* **Task instructions**: Nothing but a number should be written: the count of lines below that contain "computer".
● ● ● ● ●
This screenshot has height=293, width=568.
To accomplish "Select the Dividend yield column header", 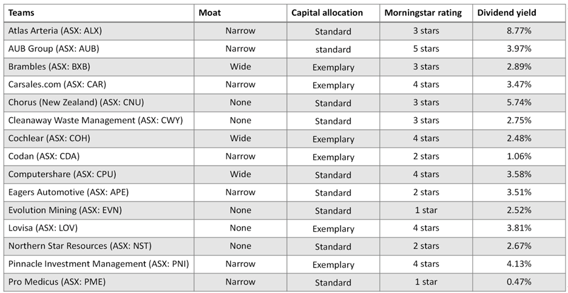I will [x=507, y=12].
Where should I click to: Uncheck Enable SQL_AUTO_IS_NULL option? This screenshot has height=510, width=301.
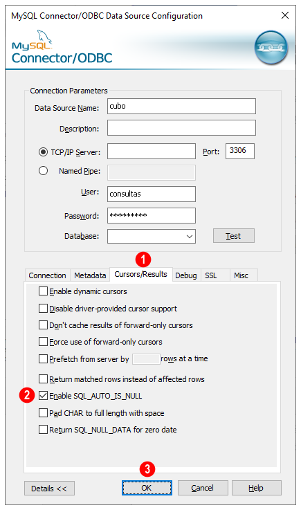click(43, 396)
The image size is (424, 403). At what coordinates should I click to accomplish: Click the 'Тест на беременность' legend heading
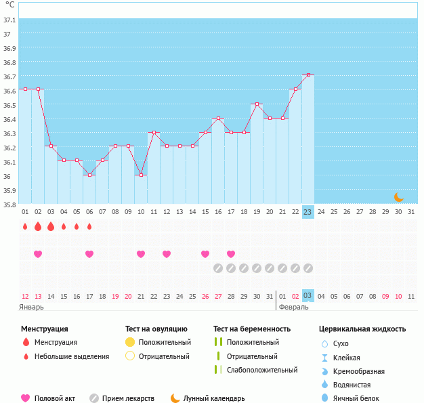coord(252,329)
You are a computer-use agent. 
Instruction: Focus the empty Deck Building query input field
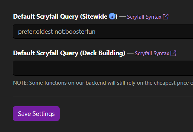(103, 68)
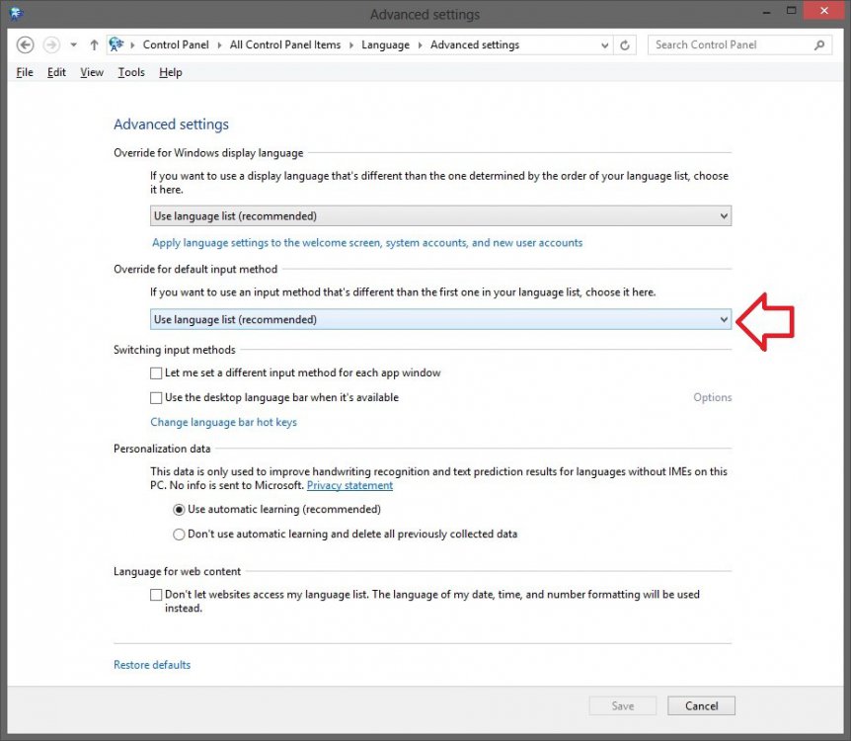The height and width of the screenshot is (741, 851).
Task: Click the Save button
Action: [622, 705]
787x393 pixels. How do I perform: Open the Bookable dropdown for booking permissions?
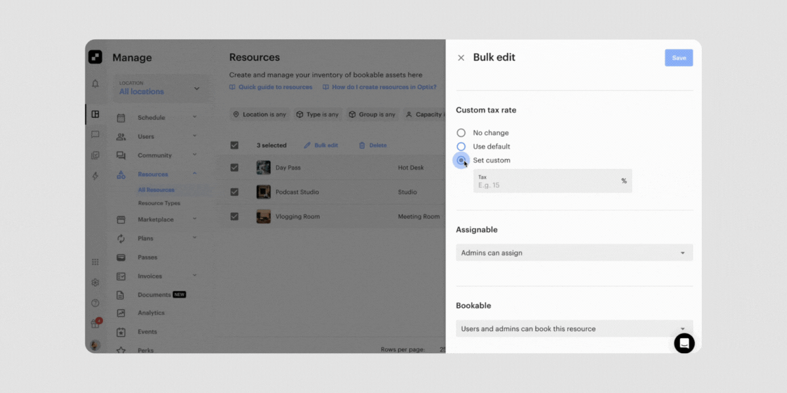(x=574, y=328)
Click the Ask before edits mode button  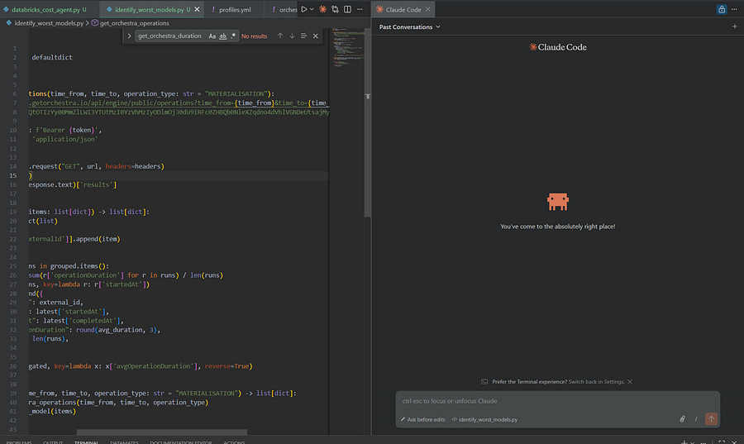coord(422,419)
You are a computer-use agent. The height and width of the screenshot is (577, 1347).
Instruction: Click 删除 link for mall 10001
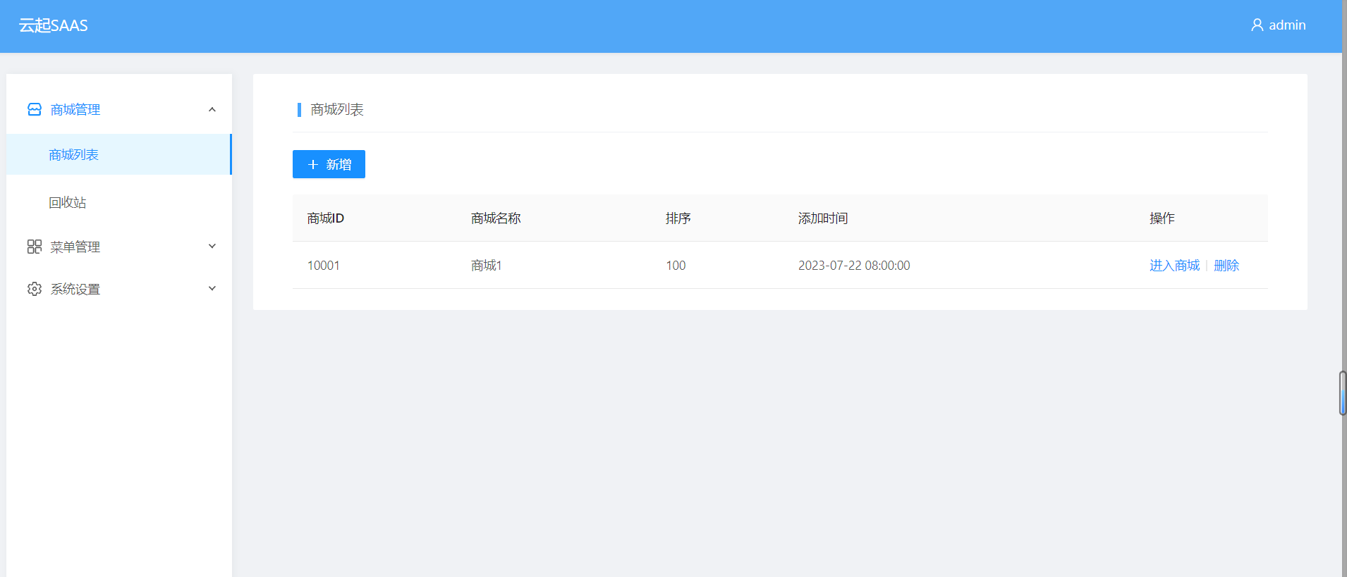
● ● ● ● ●
* **Response for this exercise**: 2